Dans la même idée, la notion de proportionnalité doit être redécouverte. Quel rapport entre
les exactions d’un Weinstein (ou à un autre temps celui de DSK), qui, il y a
encore un mois, brisait des carrières ou a soumis des jeunes femmes à ces
fantasmes sexuels et un ministre britannique qui a posé, il y a 35 ans, une
main sur un genou ? Entendons-nous bien, dans un cas comme dans
l’autre il y a faute. Cette faute doit être condamnée. Mais les actes reprochés
ne sont-ils pas à relativiser entre eux ?
En refusant cette
relativité, en généralisant les comportements, le risque est de faire de gestes
intolérables envers des femmes, des pratiques courantes, habituelles. De là à
voir un système de défense d’un harceleur de faire de ses pratiques des
« coutumes » sociales il n’y a pas loin. Ce manque de relativité est,
dans un autre débat, celui de la laïcité, de brouiller les règles.
Par la faute de quelques-uns, on crée un climat de suspicion et de division
entre les hommes et les femmes. Comme aux Etats-Unis, on verra des hommes éviter de
prendre seul un ascenseur avec une femme. Dans un monde qui ne communique plus que
par réseau sociaux interposés, où l’individualisme est érigé en système, où il
faut appartenir à un clan ou nier les différences, le clivage homme-femme
marquerait l’ultime rupture de notre société.
*
* *
Face aux accusations de harcèlement d’agressions
sexuelles, une centaine de femmes, dont Catherine
Deneuve, Brigitte Lahaie, ou Catherine
Millet, ont écrit une
tribune, publiée
dans le journal Le Monde de mardi pour laisser les hommes libres
d'« importuner ».
Rejetant
le « puritanisme » et dénonçant le
viol comme étant un crime (sujet qui ne fait pas débat), elles défendent « une liberté d’importuner, indispensable à la
liberté sexuelle. » Le collectif déclare que « la drague insistante
ou maladroite n’est pas un délit, ni la galanterie une agression machiste. »
« Nous défendons une
liberté d’importuner, indispensable à la liberté sexuelle. Nous sommes
aujourd’hui suffisamment averties pour admettre que la pulsion sexuelle est par
nature offensive et sauvage, mais nous sommes aussi suffisamment clairvoyantes
pour ne pas confondre drague maladroite et agression sexuelle » poursuivent les signataires de ce texte.
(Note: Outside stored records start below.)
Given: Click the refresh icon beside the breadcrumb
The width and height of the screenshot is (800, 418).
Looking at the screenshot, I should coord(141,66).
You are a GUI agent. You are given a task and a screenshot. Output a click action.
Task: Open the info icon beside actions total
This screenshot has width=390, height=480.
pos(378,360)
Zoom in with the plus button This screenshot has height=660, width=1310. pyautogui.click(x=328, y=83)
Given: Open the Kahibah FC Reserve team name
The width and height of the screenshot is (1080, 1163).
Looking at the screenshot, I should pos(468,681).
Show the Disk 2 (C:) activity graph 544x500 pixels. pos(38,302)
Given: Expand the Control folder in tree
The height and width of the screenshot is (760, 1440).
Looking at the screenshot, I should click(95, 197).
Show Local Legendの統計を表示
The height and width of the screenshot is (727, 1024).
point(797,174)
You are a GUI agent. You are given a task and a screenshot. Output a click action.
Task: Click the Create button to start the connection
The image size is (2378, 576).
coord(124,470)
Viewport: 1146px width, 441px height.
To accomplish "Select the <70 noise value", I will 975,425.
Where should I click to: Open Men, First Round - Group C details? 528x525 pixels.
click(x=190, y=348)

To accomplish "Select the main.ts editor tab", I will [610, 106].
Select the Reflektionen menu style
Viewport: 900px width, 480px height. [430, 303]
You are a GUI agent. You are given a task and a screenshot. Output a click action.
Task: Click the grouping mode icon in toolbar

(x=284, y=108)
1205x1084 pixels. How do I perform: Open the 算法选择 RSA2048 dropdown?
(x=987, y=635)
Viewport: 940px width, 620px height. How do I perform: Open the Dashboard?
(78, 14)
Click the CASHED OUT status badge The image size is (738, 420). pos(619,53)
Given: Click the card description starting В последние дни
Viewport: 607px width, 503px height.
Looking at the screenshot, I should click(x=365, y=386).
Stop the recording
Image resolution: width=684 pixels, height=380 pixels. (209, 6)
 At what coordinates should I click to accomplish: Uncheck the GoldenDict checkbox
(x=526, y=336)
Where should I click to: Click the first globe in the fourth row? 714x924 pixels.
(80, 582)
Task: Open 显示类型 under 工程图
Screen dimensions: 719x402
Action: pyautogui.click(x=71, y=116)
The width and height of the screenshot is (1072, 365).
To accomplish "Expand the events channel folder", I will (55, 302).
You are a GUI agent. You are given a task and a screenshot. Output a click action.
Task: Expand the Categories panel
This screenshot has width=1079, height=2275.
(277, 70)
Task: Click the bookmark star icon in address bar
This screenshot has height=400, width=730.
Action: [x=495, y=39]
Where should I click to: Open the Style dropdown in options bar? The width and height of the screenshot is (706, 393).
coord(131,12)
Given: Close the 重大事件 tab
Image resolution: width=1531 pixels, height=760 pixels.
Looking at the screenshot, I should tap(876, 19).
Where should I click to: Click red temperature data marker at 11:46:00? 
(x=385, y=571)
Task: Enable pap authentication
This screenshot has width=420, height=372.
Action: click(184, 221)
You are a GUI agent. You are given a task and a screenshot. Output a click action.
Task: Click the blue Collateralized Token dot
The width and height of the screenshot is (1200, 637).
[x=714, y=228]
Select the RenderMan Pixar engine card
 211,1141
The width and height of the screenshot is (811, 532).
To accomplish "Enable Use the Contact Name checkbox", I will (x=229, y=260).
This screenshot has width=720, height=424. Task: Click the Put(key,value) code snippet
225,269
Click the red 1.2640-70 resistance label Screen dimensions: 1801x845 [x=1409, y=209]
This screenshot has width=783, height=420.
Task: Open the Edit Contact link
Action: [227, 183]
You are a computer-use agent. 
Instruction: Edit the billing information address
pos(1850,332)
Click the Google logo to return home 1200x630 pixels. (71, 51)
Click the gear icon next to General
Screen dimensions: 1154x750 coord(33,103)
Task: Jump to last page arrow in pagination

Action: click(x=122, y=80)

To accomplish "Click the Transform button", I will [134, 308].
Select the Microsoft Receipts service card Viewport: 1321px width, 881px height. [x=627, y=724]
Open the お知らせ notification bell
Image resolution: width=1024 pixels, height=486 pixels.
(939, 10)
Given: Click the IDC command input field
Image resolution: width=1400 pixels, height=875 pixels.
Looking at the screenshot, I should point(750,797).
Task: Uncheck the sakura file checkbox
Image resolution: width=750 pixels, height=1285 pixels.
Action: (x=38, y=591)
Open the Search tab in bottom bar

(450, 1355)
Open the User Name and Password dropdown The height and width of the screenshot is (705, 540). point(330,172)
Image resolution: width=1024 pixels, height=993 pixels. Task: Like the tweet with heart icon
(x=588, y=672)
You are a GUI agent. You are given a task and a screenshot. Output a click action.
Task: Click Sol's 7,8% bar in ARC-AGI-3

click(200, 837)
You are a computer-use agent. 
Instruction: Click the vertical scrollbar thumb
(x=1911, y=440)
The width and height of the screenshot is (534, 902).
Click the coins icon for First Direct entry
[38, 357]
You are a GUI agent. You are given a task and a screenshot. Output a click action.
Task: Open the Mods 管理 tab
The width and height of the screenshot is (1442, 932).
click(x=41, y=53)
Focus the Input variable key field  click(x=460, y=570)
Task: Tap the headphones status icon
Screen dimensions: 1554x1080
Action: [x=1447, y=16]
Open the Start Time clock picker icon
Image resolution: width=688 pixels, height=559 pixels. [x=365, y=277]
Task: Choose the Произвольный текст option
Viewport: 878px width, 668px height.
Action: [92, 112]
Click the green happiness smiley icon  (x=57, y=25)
« En tant que femmes, nous ne nous reconnaissons pas
dans ce féminisme qui, au-delà de la dénonciation des abus de pouvoir, prend le
visage d’une haine des hommes et de la sexualité ».
Cette phrase va susciter le courroux des féministes bien-pensantes menées par Caroline
De Hass, les journalistes Lauren Bastide et Giulia Foïs, la présidente des Chiennes de garde Marie-Noëlle Bas
et la psychiatre Muriel Salmona.
« Dès
que l’égalité avance, même d’un demi-millimètre, de bonnes âmes nous alertent
immédiatement sur le fait qu’on risquerait de tomber dans l’excès. »,
écrivent les signataires d’un texte publié sur le site France Info en « réponse »
à cette tribune.
Tel Fouquier-Tinville, de leurs
doigts accusateurs, avec des arguments sans fondement, elles condamnent les
auteures pour avoir osées émettre un avis différent. Au nom de l’égalité absolue homme femme, la liberté
d’expression doit se taire.
Car
au-delà du bien fondé de l’une ou l’autre des positions, la violence des propos
dans les réactions des deux camps doit nous amener à nous interroger sur le droit de pensée et la liberté d’exprimer cette
pensée.
*
* *
Agissons en société civilisée.
N’oublions pas que
nous avons tous une mère qui peut (ou a pu) être une victime et un père qui
peut (ou a pu) être injustement dénoncé.
N’oublions pas que sans
liberté d’expression, il n’y a pas de démocratie ; et que cette liberté d’expression
ne peut être limitée que par la loi.
A défaut, tout le monde sortira perdant.